## Records provided
= = = = = = =
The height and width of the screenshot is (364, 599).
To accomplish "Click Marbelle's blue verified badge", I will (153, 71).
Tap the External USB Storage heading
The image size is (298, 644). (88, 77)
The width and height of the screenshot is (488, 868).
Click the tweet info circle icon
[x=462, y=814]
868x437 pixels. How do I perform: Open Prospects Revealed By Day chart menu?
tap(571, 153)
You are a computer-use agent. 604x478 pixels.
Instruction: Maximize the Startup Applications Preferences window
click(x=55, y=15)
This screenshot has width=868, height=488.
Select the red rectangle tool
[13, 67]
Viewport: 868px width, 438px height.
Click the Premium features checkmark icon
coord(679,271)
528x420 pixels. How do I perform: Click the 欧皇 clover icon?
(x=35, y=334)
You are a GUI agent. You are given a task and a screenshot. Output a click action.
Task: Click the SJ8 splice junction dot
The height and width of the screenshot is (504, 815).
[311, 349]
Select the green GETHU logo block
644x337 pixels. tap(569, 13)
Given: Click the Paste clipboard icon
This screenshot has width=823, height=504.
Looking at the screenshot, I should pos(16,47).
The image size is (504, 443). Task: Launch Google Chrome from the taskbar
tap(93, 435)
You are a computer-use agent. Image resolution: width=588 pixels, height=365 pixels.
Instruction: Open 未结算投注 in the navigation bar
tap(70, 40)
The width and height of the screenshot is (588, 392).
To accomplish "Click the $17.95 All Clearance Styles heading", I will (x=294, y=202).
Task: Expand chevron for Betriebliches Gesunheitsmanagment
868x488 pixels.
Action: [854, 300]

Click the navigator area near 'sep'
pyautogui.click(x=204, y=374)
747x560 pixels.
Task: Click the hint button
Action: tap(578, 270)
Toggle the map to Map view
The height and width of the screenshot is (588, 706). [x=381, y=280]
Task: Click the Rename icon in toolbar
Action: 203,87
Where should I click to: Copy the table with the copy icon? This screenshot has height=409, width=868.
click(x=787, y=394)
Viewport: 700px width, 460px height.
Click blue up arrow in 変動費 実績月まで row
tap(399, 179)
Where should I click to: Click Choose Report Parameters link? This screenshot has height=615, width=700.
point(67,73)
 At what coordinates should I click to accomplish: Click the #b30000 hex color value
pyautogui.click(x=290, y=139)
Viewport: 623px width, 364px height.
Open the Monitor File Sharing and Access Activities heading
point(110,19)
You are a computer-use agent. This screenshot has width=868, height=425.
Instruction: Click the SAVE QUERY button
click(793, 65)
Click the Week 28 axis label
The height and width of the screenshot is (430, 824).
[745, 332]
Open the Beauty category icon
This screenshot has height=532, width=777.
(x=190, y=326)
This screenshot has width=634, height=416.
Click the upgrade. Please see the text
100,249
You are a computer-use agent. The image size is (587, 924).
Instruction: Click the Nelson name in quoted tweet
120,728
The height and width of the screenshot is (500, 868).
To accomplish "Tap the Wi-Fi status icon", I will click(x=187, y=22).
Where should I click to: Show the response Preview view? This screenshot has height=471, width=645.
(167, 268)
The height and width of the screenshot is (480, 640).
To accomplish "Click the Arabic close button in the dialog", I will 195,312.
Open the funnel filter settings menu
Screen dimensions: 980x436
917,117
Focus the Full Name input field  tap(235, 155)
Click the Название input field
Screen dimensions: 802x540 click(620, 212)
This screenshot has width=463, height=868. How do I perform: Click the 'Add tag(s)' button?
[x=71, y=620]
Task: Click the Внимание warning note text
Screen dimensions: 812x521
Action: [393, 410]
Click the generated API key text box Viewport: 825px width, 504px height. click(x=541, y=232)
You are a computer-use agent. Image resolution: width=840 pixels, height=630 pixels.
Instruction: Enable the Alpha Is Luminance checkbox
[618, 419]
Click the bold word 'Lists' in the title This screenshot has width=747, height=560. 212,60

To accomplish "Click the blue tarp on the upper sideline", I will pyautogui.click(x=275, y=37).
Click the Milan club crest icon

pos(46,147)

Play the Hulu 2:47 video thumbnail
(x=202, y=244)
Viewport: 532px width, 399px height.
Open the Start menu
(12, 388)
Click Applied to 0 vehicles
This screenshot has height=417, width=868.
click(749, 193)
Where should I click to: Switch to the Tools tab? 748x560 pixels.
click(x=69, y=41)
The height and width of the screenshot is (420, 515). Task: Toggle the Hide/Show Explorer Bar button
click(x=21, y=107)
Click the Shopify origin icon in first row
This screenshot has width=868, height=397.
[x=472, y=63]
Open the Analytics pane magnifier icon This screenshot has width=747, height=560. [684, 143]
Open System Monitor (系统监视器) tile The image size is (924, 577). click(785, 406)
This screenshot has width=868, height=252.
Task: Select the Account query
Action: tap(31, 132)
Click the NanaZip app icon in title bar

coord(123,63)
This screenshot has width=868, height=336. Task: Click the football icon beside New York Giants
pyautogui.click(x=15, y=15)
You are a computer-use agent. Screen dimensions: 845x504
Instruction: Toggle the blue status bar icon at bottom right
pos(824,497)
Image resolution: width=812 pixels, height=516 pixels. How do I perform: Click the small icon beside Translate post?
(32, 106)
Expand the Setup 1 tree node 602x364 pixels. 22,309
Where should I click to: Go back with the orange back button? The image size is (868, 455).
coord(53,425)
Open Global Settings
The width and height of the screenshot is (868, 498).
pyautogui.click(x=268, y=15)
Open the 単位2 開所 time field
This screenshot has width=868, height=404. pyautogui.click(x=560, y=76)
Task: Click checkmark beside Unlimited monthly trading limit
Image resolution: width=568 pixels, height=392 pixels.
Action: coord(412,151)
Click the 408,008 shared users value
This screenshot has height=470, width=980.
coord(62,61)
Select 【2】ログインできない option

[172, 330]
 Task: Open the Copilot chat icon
= = = = = = =
## Problem requirements
Write the records out in full, exactly as they read above.

## Result of this task
The height and width of the screenshot is (364, 599).
To accomplish "Click Marbelle's blue verified badge", I will (153, 71).
Tap the External USB Storage heading
The image size is (298, 644). (88, 77)
The width and height of the screenshot is (488, 868).
Click the tweet info circle icon
[x=462, y=814]
868x437 pixels. How do I perform: Open Prospects Revealed By Day chart menu?
tap(571, 153)
You are a computer-use agent. 604x478 pixels.
Instruction: Maximize the Startup Applications Preferences window
click(x=55, y=15)
This screenshot has width=868, height=488.
Select the red rectangle tool
[13, 67]
Viewport: 868px width, 438px height.
Click the Premium features checkmark icon
coord(679,271)
528x420 pixels. How do I perform: Click the 欧皇 clover icon?
(x=35, y=334)
You are a GUI agent. You are given a task and a screenshot. Output a click action.
Task: Click the SJ8 splice junction dot
The height and width of the screenshot is (504, 815).
[311, 349]
Select the green GETHU logo block
644x337 pixels. tap(569, 13)
Given: Click the Paste clipboard icon
This screenshot has width=823, height=504.
Looking at the screenshot, I should pos(16,47).
The image size is (504, 443). Task: Launch Google Chrome from the taskbar
tap(93, 435)
You are a computer-use agent. Image resolution: width=588 pixels, height=365 pixels.
Instruction: Open 未结算投注 in the navigation bar
tap(70, 40)
The width and height of the screenshot is (588, 392).
To accomplish "Click the $17.95 All Clearance Styles heading", I will (x=294, y=202).
Task: Expand chevron for Betriebliches Gesunheitsmanagment
868x488 pixels.
Action: [854, 300]

Click the navigator area near 'sep'
pyautogui.click(x=204, y=374)
747x560 pixels.
Task: Click the hint button
Action: tap(578, 270)
Toggle the map to Map view
The height and width of the screenshot is (588, 706). [x=381, y=280]
Task: Click the Rename icon in toolbar
Action: 203,87
Where should I click to: Copy the table with the copy icon? This screenshot has height=409, width=868.
click(x=787, y=394)
Viewport: 700px width, 460px height.
Click blue up arrow in 変動費 実績月まで row
tap(399, 179)
Where should I click to: Click Choose Report Parameters link? This screenshot has height=615, width=700.
point(67,73)
 At what coordinates should I click to accomplish: Click the #b30000 hex color value
pyautogui.click(x=290, y=139)
Viewport: 623px width, 364px height.
Open the Monitor File Sharing and Access Activities heading
point(110,19)
You are a computer-use agent. This screenshot has width=868, height=425.
Instruction: Click the SAVE QUERY button
click(793, 65)
Click the Week 28 axis label
The height and width of the screenshot is (430, 824).
[745, 332]
Open the Beauty category icon
This screenshot has height=532, width=777.
(x=190, y=326)
This screenshot has width=634, height=416.
Click the upgrade. Please see the text
100,249
You are a computer-use agent. The image size is (587, 924).
Instruction: Click the Nelson name in quoted tweet
120,728
The height and width of the screenshot is (500, 868).
To accomplish "Tap the Wi-Fi status icon", I will click(x=187, y=22).
Where should I click to: Show the response Preview view? This screenshot has height=471, width=645.
(167, 268)
The height and width of the screenshot is (480, 640).
To accomplish "Click the Arabic close button in the dialog", I will 195,312.
Open the funnel filter settings menu
Screen dimensions: 980x436
917,117
Focus the Full Name input field  tap(235, 155)
Click the Название input field
Screen dimensions: 802x540 click(620, 212)
This screenshot has width=463, height=868. How do I perform: Click the 'Add tag(s)' button?
[x=71, y=620]
Task: Click the Внимание warning note text
Screen dimensions: 812x521
Action: [393, 410]
Click the generated API key text box Viewport: 825px width, 504px height. click(x=541, y=232)
You are a computer-use agent. Image resolution: width=840 pixels, height=630 pixels.
Instruction: Enable the Alpha Is Luminance checkbox
[618, 419]
Click the bold word 'Lists' in the title This screenshot has width=747, height=560. 212,60

To accomplish "Click the blue tarp on the upper sideline", I will pyautogui.click(x=275, y=37).
Click the Milan club crest icon

pos(46,147)

Play the Hulu 2:47 video thumbnail
(x=202, y=244)
Viewport: 532px width, 399px height.
Open the Start menu
(12, 388)
Click Applied to 0 vehicles
This screenshot has height=417, width=868.
click(749, 193)
Where should I click to: Switch to the Tools tab? 748x560 pixels.
click(x=69, y=41)
The height and width of the screenshot is (420, 515). Task: Toggle the Hide/Show Explorer Bar button
click(x=21, y=107)
Click the Shopify origin icon in first row
This screenshot has width=868, height=397.
[x=472, y=63]
Open the Analytics pane magnifier icon This screenshot has width=747, height=560. [684, 143]
Open System Monitor (系统监视器) tile The image size is (924, 577). click(785, 406)
This screenshot has width=868, height=252.
Task: Select the Account query
Action: tap(31, 132)
Click the NanaZip app icon in title bar

coord(123,63)
This screenshot has width=868, height=336. Task: Click the football icon beside New York Giants
pyautogui.click(x=15, y=15)
You are a computer-use agent. Screen dimensions: 845x504
Instruction: Toggle the blue status bar icon at bottom right
pos(824,497)
Image resolution: width=812 pixels, height=516 pixels. How do I perform: Click the small icon beside Translate post?
(32, 106)
Expand the Setup 1 tree node 602x364 pixels. 22,309
Where should I click to: Go back with the orange back button? The image size is (868, 455).
coord(53,425)
Open Global Settings
The width and height of the screenshot is (868, 498).
pyautogui.click(x=268, y=15)
Open the 単位2 開所 time field
This screenshot has width=868, height=404. pyautogui.click(x=560, y=76)
Task: Click checkmark beside Unlimited monthly trading limit
Image resolution: width=568 pixels, height=392 pixels.
Action: coord(412,151)
Click the 408,008 shared users value
This screenshot has height=470, width=980.
coord(62,61)
Select 【2】ログインできない option

[172, 330]
 Task: Open the Copilot chat icon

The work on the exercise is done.